EXCERPTED PASSAGE:
┄┄┄┄┄┄┄┄┄┄┄┄┄┄┄┄┄┄┄┄
# 18 dogs found dead in IL animal rescue.



## Joby Becker (Dec 13, 2009)

Said they most likely starved to death, at a no-kill shelter.

http://www.chicagotribune.com/news/chi-ap-il-deaddogs,0,4621922.story


----------



## Jeff Oehlsen (Apr 7, 2006)

SHe should of fattened some of them up and sold them to the Vietnamese.


----------



## Anna Kasho (Jan 16, 2008)

I always thought some of the rescues were just a socialy acceptable form of hoarding. It's the mentality.

Ironic that it was a "no kill" rescue...:-?


----------



## Angie Stark (Jul 10, 2009)

people suck


----------



## Don Turnipseed (Oct 8, 2006)

And the whole time she probably put on the dog about what a good caring person she was for rescueing dogs. Probably went around bad mouthing "puppy mills" and BYB'ers on a regular basis. Now if we move fast while the iron is hopt, we can get specific legislation passed to control all rescues since this one was bad.


----------



## Ashley Campbell (Jun 21, 2009)

If you watch the video clip, the place was closed down for a year prior to finding the dead animals in it. The reason they found them was the ex(?) husband had the police come when he went to pick up his stuff at the residence and they found like 4 live animals in there and 18 dead ones.

Oddly enough, we had a local kennel shut down on Thursday for starving/neglected animals as well. 14 GSD's went to the humane society (owner had a previous conviction for animal cruelty but was allowed to keep the dogs becuase the cruelty case involved 5 horses that the humane society seized).


----------



## Michelle Reusser (Mar 29, 2008)

This is just sick! Are people really that screwed up, to think a slow starvation death, is better than a needle? I just don't get it.


----------



## Joby Becker (Dec 13, 2009)

I wonder how many of these crazy starving deaths are associated with hardcore drug use?

I do not see any other way a person would be able to somehow ignore multiple dogs starving to death on their property, unless they were high out of their mind for a couple weeks straight...


----------



## Ashley Campbell (Jun 21, 2009)

Some people just don't care that their animals are starving to death.


----------



## Connie Sutherland (Mar 27, 2006)

Michelle Kehoe said:


> This is just sick! Are people really that screwed up, to think a slow starvation death, is better than a needle? I just don't get it.


I never even got the whole no-kill shelter idea under the present (and not changing for the better that I can see) circumstances of "throwaway" dogs by the millions.
┄┄┄┄┄┄┄┄┄┄┄┄┄┄┄┄┄┄┄┄
MATERIAL PROVIDED:
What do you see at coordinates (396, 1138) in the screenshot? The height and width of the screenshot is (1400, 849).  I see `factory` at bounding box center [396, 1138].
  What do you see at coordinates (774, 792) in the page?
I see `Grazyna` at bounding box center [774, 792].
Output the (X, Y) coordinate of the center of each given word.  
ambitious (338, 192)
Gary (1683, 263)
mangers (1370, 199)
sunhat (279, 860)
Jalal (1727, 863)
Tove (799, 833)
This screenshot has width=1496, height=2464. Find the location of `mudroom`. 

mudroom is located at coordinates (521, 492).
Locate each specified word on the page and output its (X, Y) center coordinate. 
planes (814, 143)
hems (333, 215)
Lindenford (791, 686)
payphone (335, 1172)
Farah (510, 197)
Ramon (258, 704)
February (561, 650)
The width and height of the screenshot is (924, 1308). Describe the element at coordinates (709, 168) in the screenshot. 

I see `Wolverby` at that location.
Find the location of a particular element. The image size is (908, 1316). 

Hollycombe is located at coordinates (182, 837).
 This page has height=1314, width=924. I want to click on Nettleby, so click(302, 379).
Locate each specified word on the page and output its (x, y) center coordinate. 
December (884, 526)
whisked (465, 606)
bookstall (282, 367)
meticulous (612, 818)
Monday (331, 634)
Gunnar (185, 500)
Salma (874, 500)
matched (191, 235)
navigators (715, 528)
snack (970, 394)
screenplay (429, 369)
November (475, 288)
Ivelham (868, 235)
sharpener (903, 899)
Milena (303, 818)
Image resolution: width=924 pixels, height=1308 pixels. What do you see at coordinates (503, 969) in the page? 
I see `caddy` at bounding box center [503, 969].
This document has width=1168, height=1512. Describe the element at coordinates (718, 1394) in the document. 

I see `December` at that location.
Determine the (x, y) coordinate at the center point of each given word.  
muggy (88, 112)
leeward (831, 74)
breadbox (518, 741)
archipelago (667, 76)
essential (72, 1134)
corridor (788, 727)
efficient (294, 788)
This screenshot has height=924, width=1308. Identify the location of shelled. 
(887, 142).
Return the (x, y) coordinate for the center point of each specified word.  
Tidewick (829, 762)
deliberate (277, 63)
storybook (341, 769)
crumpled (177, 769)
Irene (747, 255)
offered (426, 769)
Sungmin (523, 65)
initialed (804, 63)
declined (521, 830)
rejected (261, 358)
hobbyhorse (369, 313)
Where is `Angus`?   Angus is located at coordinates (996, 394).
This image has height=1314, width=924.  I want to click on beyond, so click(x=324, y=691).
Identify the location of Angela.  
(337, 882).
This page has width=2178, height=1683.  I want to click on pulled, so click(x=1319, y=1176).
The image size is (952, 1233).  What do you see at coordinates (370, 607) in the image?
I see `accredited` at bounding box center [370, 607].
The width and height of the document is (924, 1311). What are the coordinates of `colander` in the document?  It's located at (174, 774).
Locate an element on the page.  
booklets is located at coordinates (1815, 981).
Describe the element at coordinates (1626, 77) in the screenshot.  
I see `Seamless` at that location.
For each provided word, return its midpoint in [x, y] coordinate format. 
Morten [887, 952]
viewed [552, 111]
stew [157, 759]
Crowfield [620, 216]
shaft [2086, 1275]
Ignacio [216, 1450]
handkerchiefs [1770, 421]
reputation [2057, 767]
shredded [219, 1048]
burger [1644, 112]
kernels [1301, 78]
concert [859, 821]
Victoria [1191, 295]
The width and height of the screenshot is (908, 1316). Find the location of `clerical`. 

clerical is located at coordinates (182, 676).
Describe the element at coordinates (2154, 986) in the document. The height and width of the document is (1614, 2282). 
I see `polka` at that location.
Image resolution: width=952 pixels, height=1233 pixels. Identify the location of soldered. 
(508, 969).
┄┄┄┄┄┄┄┄┄┄┄┄┄┄┄┄┄┄┄┄
WHAT YOU HAVE TO DO: Continue the forum thread about the 18 dogs found dead at an Illinois animal rescue, starting right after its final sentence.

OUTPUT OF THE TASK:
----------



## Ashley Campbell (Jun 21, 2009)

What I'm curious about is they call it an animal shelter on the video - but the sign says it was a grooming and boarding facility...  This one does not call it a no-kill shelter.

http://www.arlingtoncardinal.com/20...g-rescue-just-south-of-deer-park-town-center/


----------



## eric squires (Oct 16, 2008)

The vast majority of times the people involved in these cases have ongoing mental health issues or substance use issues. I have seen it with my own eyes. We shut down a horse resue this fall that was taking in alot of money yet she straved animals.


----------



## Kerry Foose (Feb 20, 2010)

These kinds of stories are more and more frequent in horse rescues also. Peoples hearts are often bigger than their bank accounts...do the math people.
One guy recently got fined for abandoning a couple of skinny horses at a sale barn in Florida after no one bid on them so rather than have to pay a double cartage fee to take them back home, he left them there tied to a telephone pole. The story said he couldn't afford to feed them and no rescue could take them in and now no one bought them at the sale...so what else is he supposed to do with them? I guess in a way he was right, I mean let them go "free"? Somehow I doubt down town was the place to release your horses to the wild tho, lol.
But as a kid growing up we had packs of feral dogs running the fields around our place - nasty suckers too....but it was the result of people dumping them to the country where they can be "free". We just shot them a couple times a year....back when you could do that. There was never room in the pound for them even if you could catch them. So why in todays society we feel the need to coddle and keep every critter, caged, fed and cleaned and vetted at such enormous costs is beyond me. No kill shelters are cruel in my book anyhow because most of the freaks that run them would never adopt any thing to you anyway..unless you had a resume that sparkled and gleamed and you'd have to agree by binding blood contract that Spot or Fluffy will live in a gold enrobed heated pet bed, with maid service or some such nonsense.... but don't get me started [-(


----------



## Joby Becker (Dec 13, 2009)

Kerry Foose said:


> These kinds of stories are more and more frequent in horse rescues also. Peoples hearts are often bigger than their bank accounts...do the math people.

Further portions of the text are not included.